The endpoints of such a geodesic \(A\) must be in different edges, because if they were in the same edge then the complementary arc \(\bar A\) would be a straight line segment, shorter than any other arc. Those two edges must be adjacent, because otherwise \(\bar A\) would include an edge missed by \(A\). And these two adjacent edges must be longer than the sum of all the other edges, so that \(A\) (a superset of the other edges) can be the shorter than \(\bar A\) (a subset of the two adjacent edges). That turns out to be an exact characterization: a convex polygon has two points whose geodesic passes through all edges, if and only if it has two adjacent edges that together have more than half the perimeter. For these polygons, the arc \(A\) can be chosen to have its endpoints near the outer vertices of the two long adjacent edges. So this is possible for all triangles, for any quadrilateral that is not a parallelogram, and for many other polygons of arbitrarily many sides. But it does not work for any centrally symmetric polygon, because each two adjacent sides are at least matched in length by the two opposite sides.
When we first discussed this problem (five years ago at a Barbados workshop), we started with the idea that no polyhedron with two parallel faces can have a geodesic through all faces. In particular, this would imply that the only regular polyhedron with a geodesic through all faces is a regular tetrahedron. But it’s not true! Instead, if \(P\) is any polygon with a geodesic through all edges, then long-enough right prisms over \(P\) have geodesics through all faces.
Geodesics on the surface of a convex polyhedron may be easier to understand by unfolding the polyhedron into a net, a flat system of polygons in the plane, drawing the line segment between the endpoints of the geodesics in the net, and then folding it back up. The complication is that the line segment needs to stay inside the net, and there may be many different nets with different line segments.
Suppose \(P\) is a polygon with a geodesic \(A\) through all edges, like the yellow kite above. The prism over \(P\) has two copies of \(P\), connected by rectangles. It can be unfolded by unrolling the rectangles into one long rectangular strip, and connecting the two copies of \(P\) to the top and bottom of the strip, as shown below. (The lightly shaded copy of \(P\) is an alternative placement on the top of the strip; you should only keep one of the two top copies.) To make a curve through all faces on a prism over \(P\), attach each copy of \(P\) along one of its two adjacent long edges, and arrange the rectangular strip with these two attached copies at opposite ends. Then, connect a point on the top copy of \(P\), near the start of \(A\) on that copy, to another point on the bottom copy of \(P\), near the end of \(A\) on that copy.
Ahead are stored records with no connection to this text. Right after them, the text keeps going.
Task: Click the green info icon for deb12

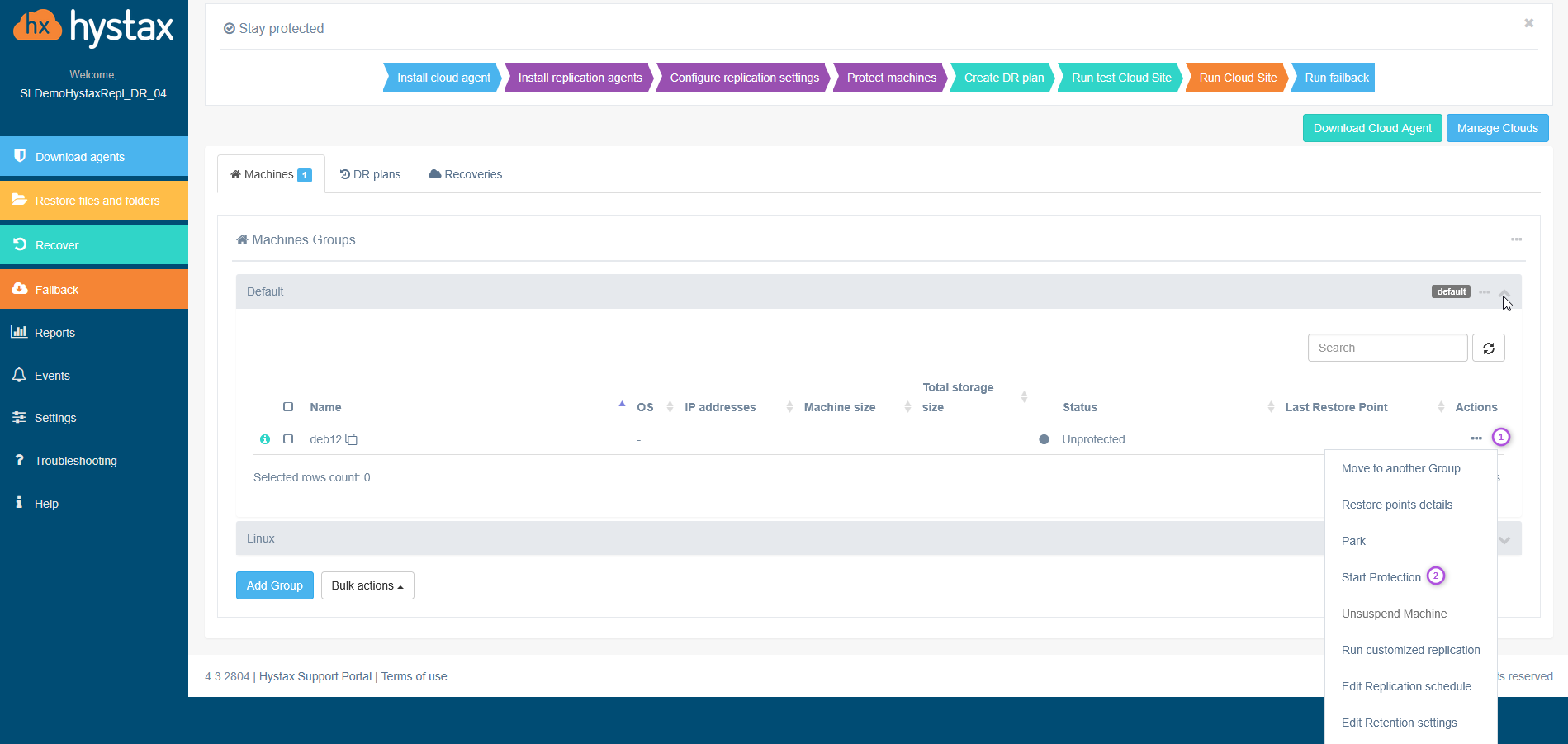Action: coord(265,439)
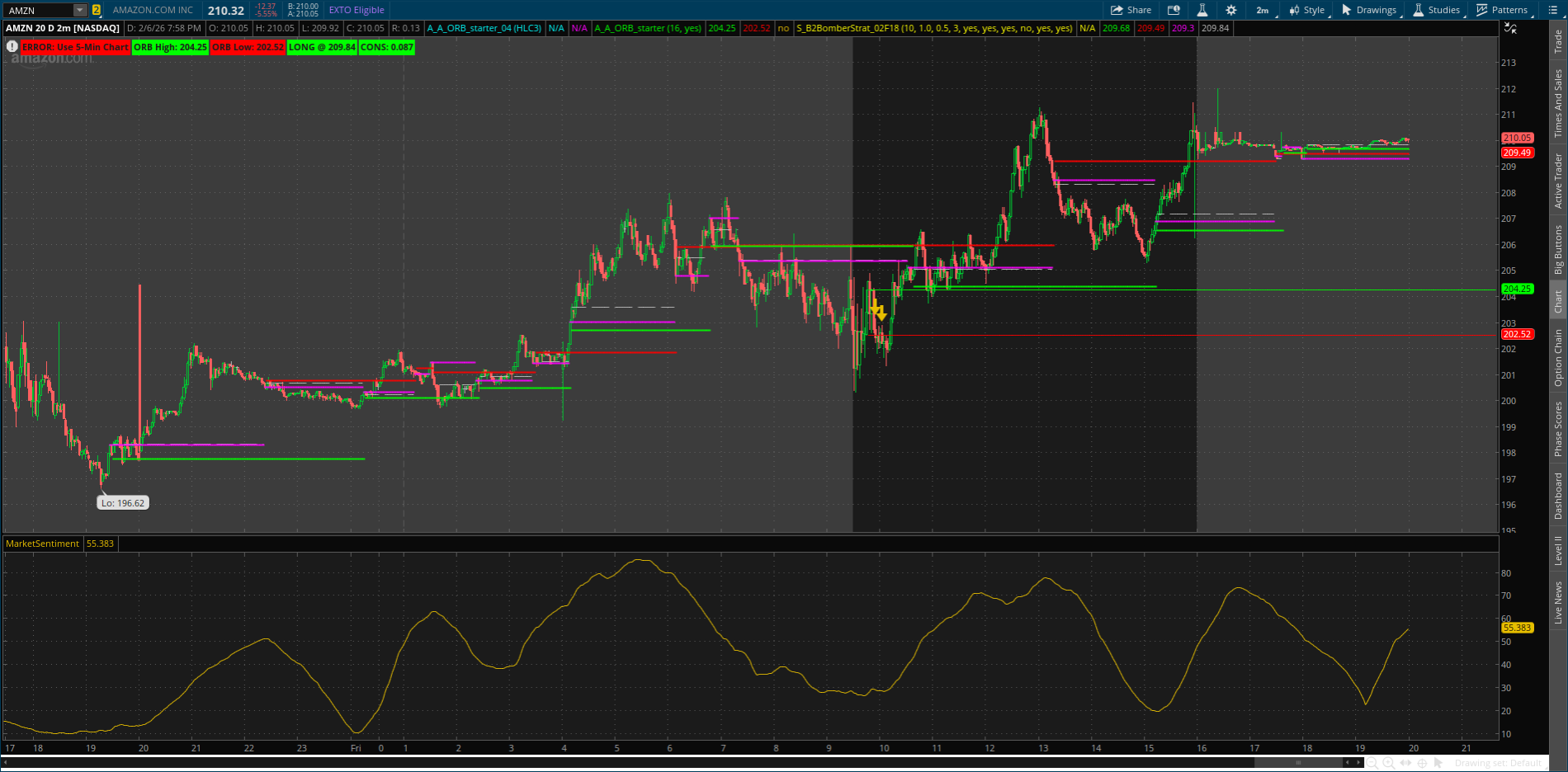Click the pan crosshair icon at bottom

(x=1423, y=763)
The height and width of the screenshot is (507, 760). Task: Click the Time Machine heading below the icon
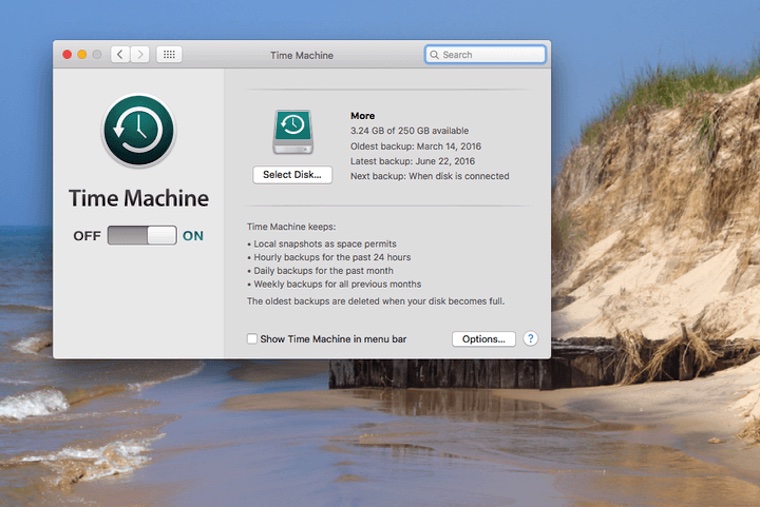pyautogui.click(x=138, y=198)
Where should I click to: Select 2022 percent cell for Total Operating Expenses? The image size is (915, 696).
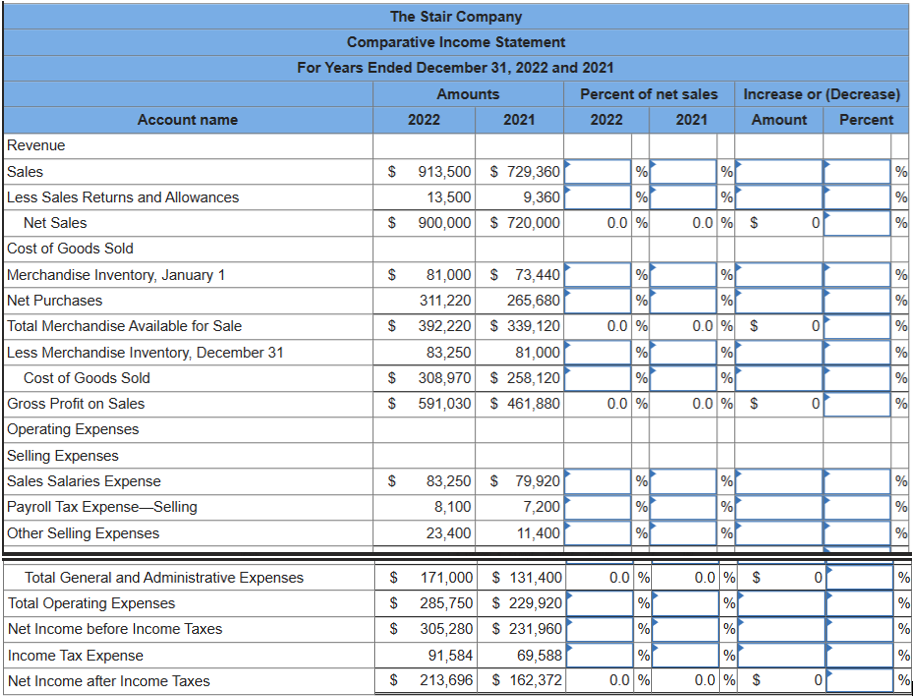pos(595,602)
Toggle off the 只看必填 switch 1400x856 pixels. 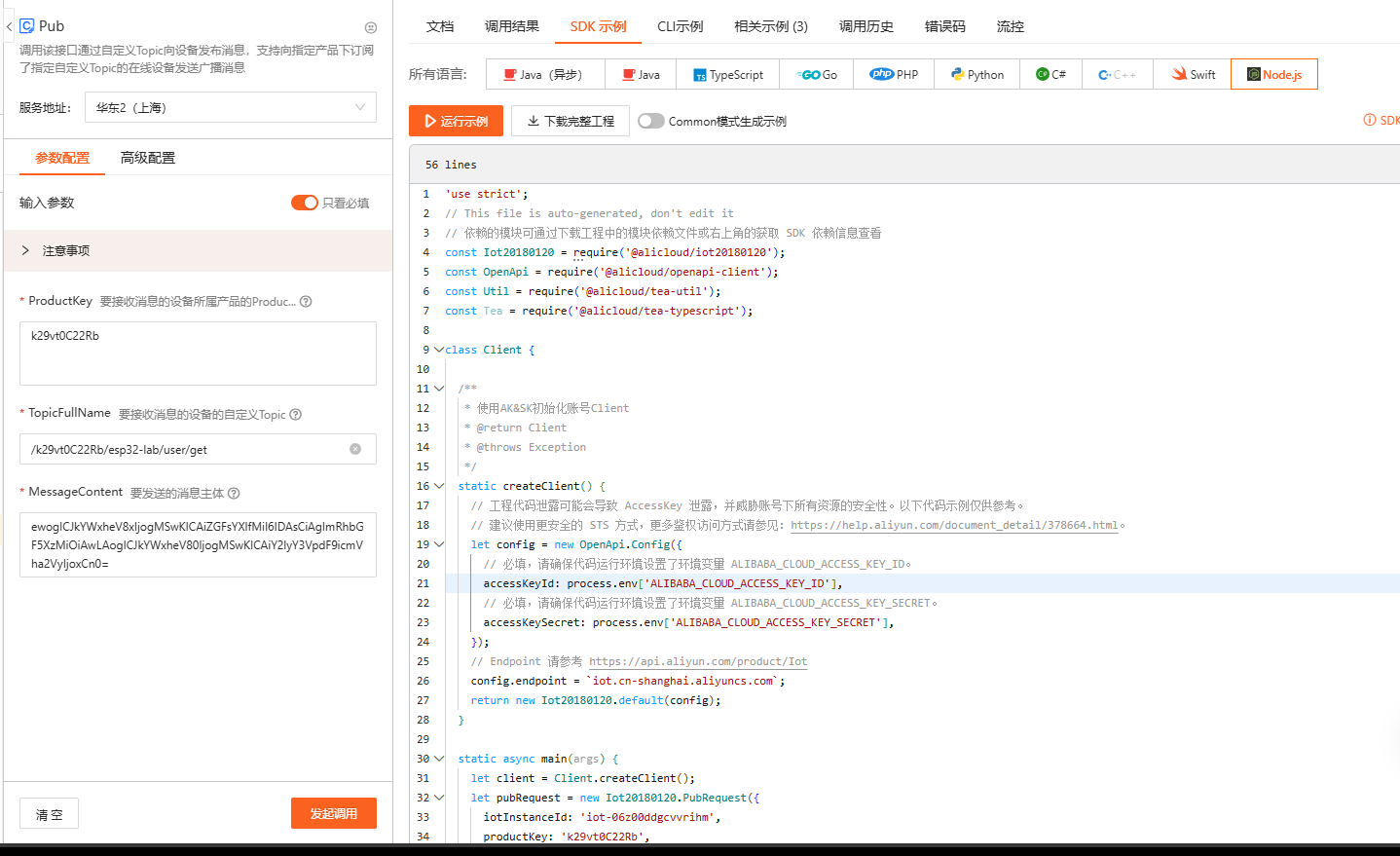point(304,203)
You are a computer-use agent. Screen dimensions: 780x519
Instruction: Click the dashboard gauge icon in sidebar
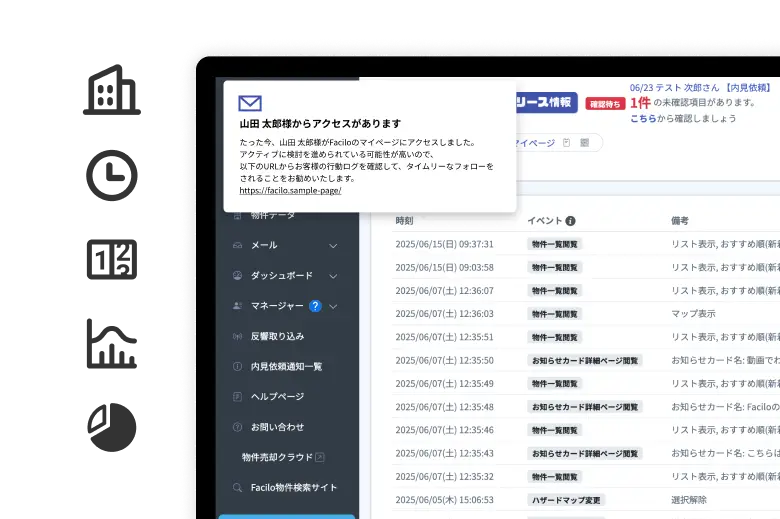pos(237,275)
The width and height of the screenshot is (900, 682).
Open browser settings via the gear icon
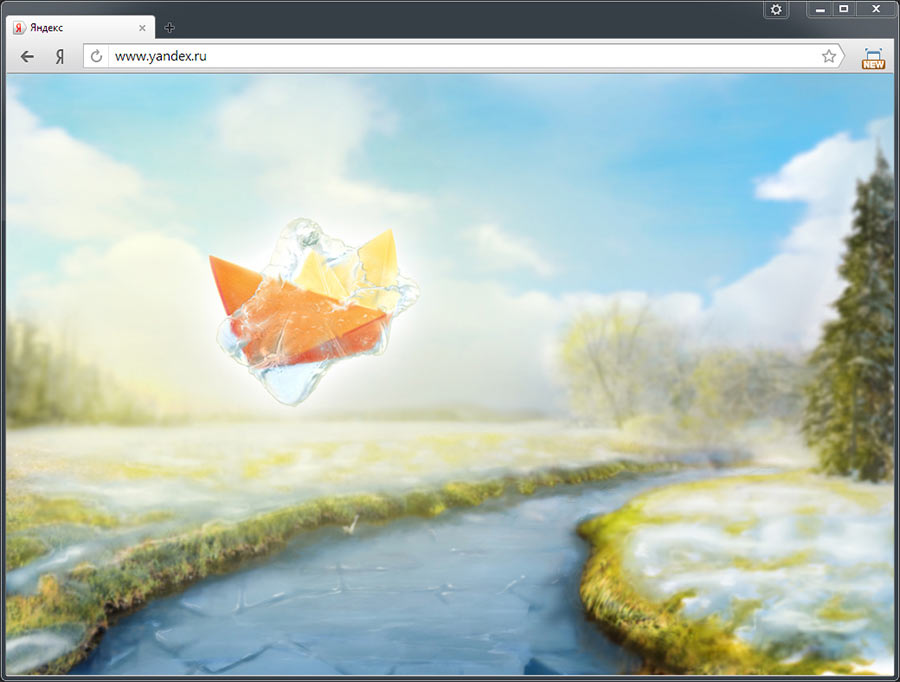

The resulting curve is shown below as the red segment on its net.
The red curve is definitely shorter than the curve that you would get by applying the same construction to \(\bar A\), which would be drawn in its unfolding as a segment with the same height but greater width. But what we have to worry more about is the blue curve in the figure, which cuts through one of the rectangular sides of the prism before cutting straight across one of the copies of \(P\). Could such a curve be shorter? It isn’t in the figure (I measured), but what about more generally?
When the height of the prism is small, the blue curve can be shorter. But in the limit as the height of the prism gets much larger than the size of \(P\), it cannot. The length of curves like the blue one, in the limit, approaches the height of the prism plus the height of the endpoint above the central rectangular region. Instead, in the limit, the length of curves like the red one approaches the height of the prism: the horizontal component of the curve contributes negligibly to its length. So for tall enough prisms the red curve is shorter than any curve like the blue one, and we have a universal geodesic. (You might think that attaching the top and bottom face in the middle of the rectangular strip would produce a shorter geodesic, and for the illustrated prism maybe it does, but as long as the endpoints are much closer to the edge of \(P\) than to the corner of \(P\), the same argument also applies to these alternative curves.)
Wataru Maruyama, a student of Hiro Ito and a coauthor of the paper, succeeded in proving that the other regular polyhedra indeed do not have universal geodesics. We could also prove that every tetrahedron or right prism over a triangle does have one. On the other hand, much more remains unknown. In particular, we do not have an answer to the following question: is there a centrally symmetric polyhedron with a universal geodesic?